There is no dispute, however, that Bagwe brought up discriminatory comments that Coyle had made about other employees in a conversation with her and French in January 2009, and that French had alerted LeClaire and Papaioannou to those complaints by February 25, 2009. LeClaire and Papaioannou prepared the PIP just over two weeks later, on March 12, 2009. Similarly, Bagwe was fired nine days after she requested in a follow-up email that Simpson provide a more specific response to her complaints about her pay. (R. 163, Pl.'s Facts, Ex. 44.) The timing is indeed close. But it is not suspicious. Bagwe argues that the defendants decided to fire her on August 3, 2009. Accordingly, her August 4 follow-up email could not have been a factor in the termination decision. As for the PIP, LeClaire and Papaioannou prepared it partly in response to the information French provided about Bagwe's negative interactions with colleagues. See Tank, ___ F.3d ___, 2014 WL 3360476, at *3 (timing of investigation into complaints about plaintiff launched two days after plaintiff complained of discrimination not suspicious). But even if the timing raised a suspicion of causation, that alone is not a sturdy enough hook from which to hang Bagwe's entire retaliation claim. See Nichols, 755 F.3d at 605. That is because "[s]uspicious timing alone is rarely sufficient to create a triable issue.... It is clear that mere temporal proximity is not enough to establish a genuine issue of material fact." Hutt, ___ F.3d ___, 2014 WL 3033126, at *5 (internal quotation and citation omitted). Even viewed as a whole, the evidence presented in response to the defendants' motion is insufficient to survive summary judgment on her retaliation claim under the direct method.
2. Indirect Method
To establish a retaliation claim under the indirect method, a plaintiff must make out a similar prima facie case as exists for a discrimination claim, although the first prong is tweaked to ensure that she engaged in statutorily protected activity and the fourth requires a comparison to employees who did not engage in such protected activities and were treated more favorably.
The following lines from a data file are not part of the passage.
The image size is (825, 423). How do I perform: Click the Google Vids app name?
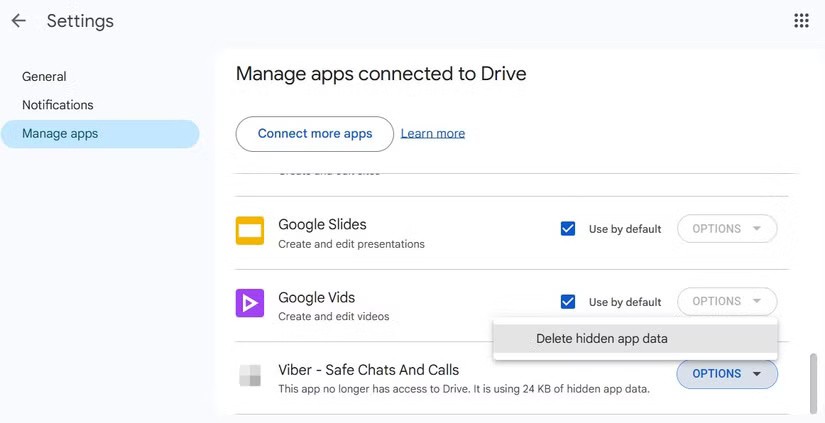[316, 297]
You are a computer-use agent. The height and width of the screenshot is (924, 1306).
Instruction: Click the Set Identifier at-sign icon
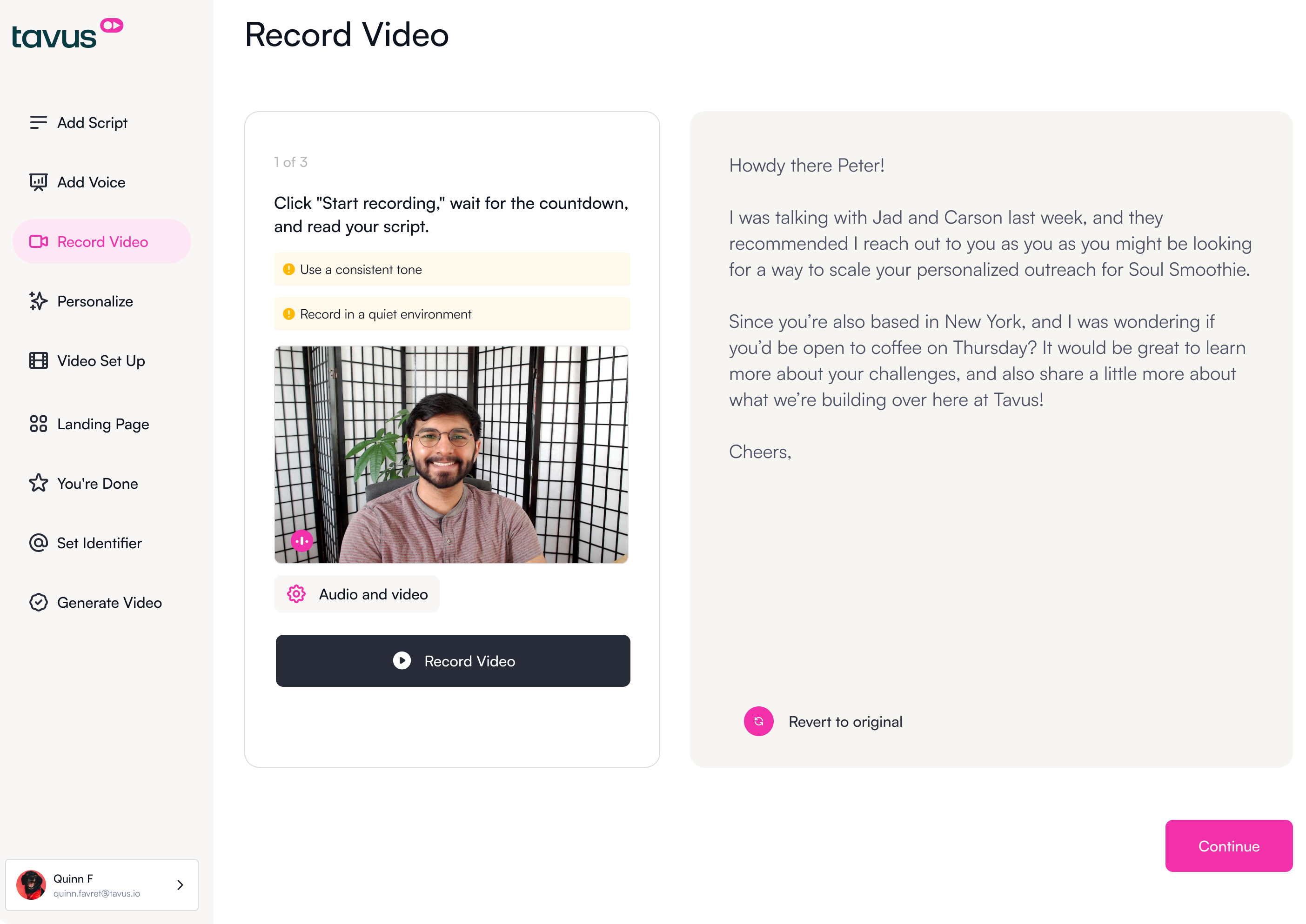pos(38,543)
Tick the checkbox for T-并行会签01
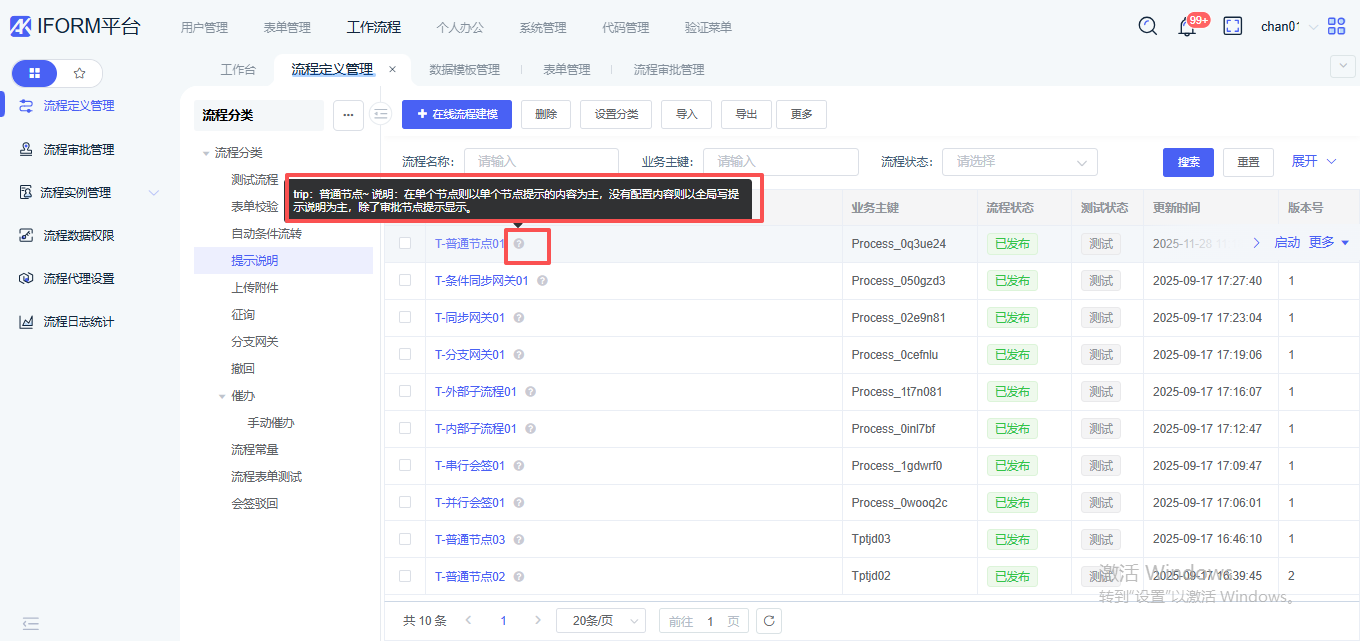The image size is (1360, 641). click(x=405, y=502)
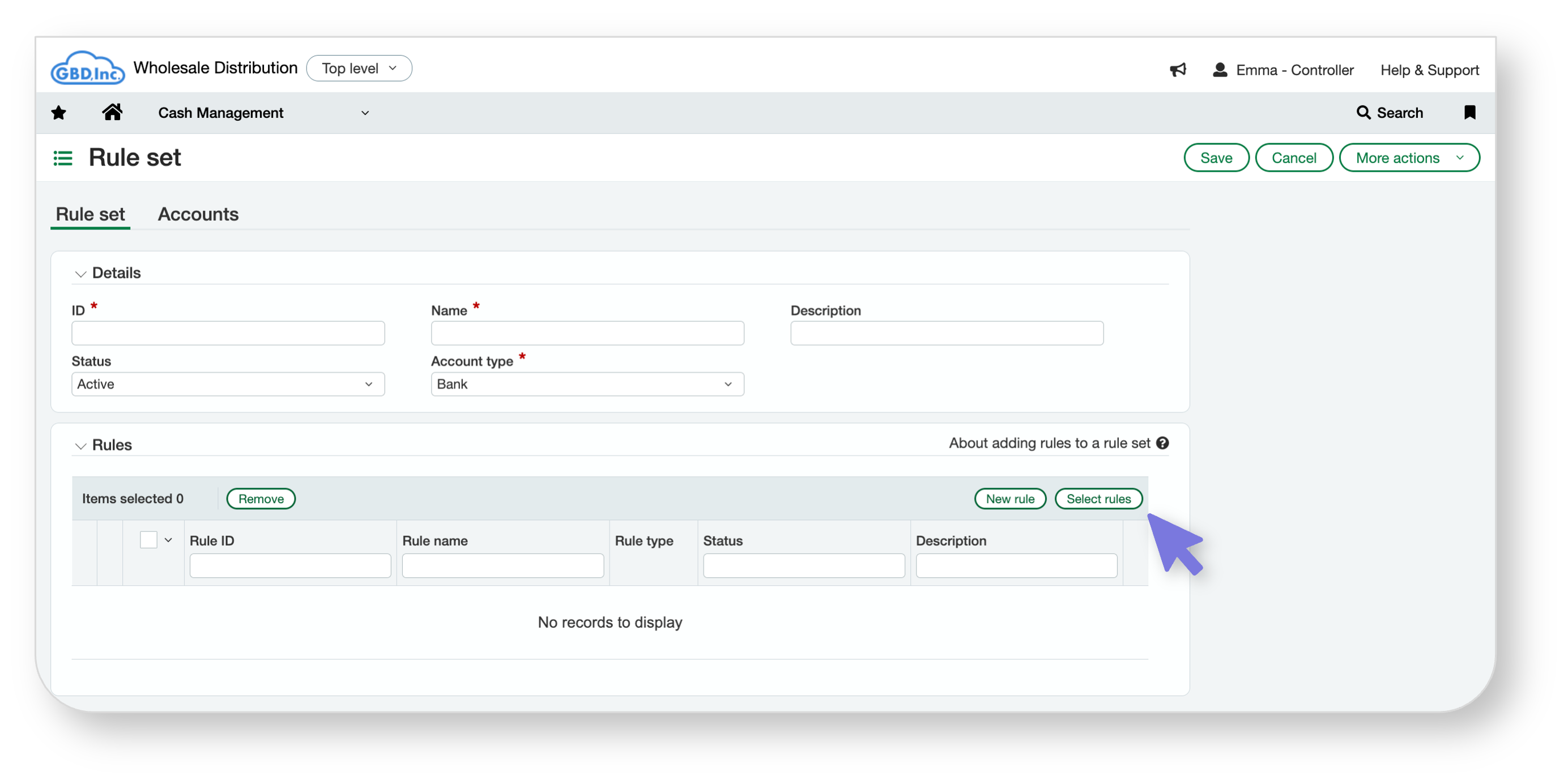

See Hutt, ___ F.3d ___, 2014 WL 3033126, at *6. Bagwe has made no independent argument as to why her retaliation claim should survive under the indirect method. Because the evidence she seems to rely on to show she was treated less favorably than similarly situated employees who did not engage in protected activity is the same that the court found lacking with respect to her status-based discrimination claims, she has failed to make out a prima facie case of retaliation as well. The same is true for her evidence of pretext. In short, Bagwe has neither argued that her retaliation claim should survive under this method of proof for reasons other than those that the court rejected with respect to her discrimination claim, nor pointed to new evidence that would meet her burden of proof with respect to the retaliation claim. Accordingly, she is not entitled to avoid summary judgment on her retaliation claim.
For the foregoing reasons, the defendants' motion for summary judgment is granted. Bagwe's defamation claim is dismissed with prejudice in light of her decision to withdraw prosecution of that claim.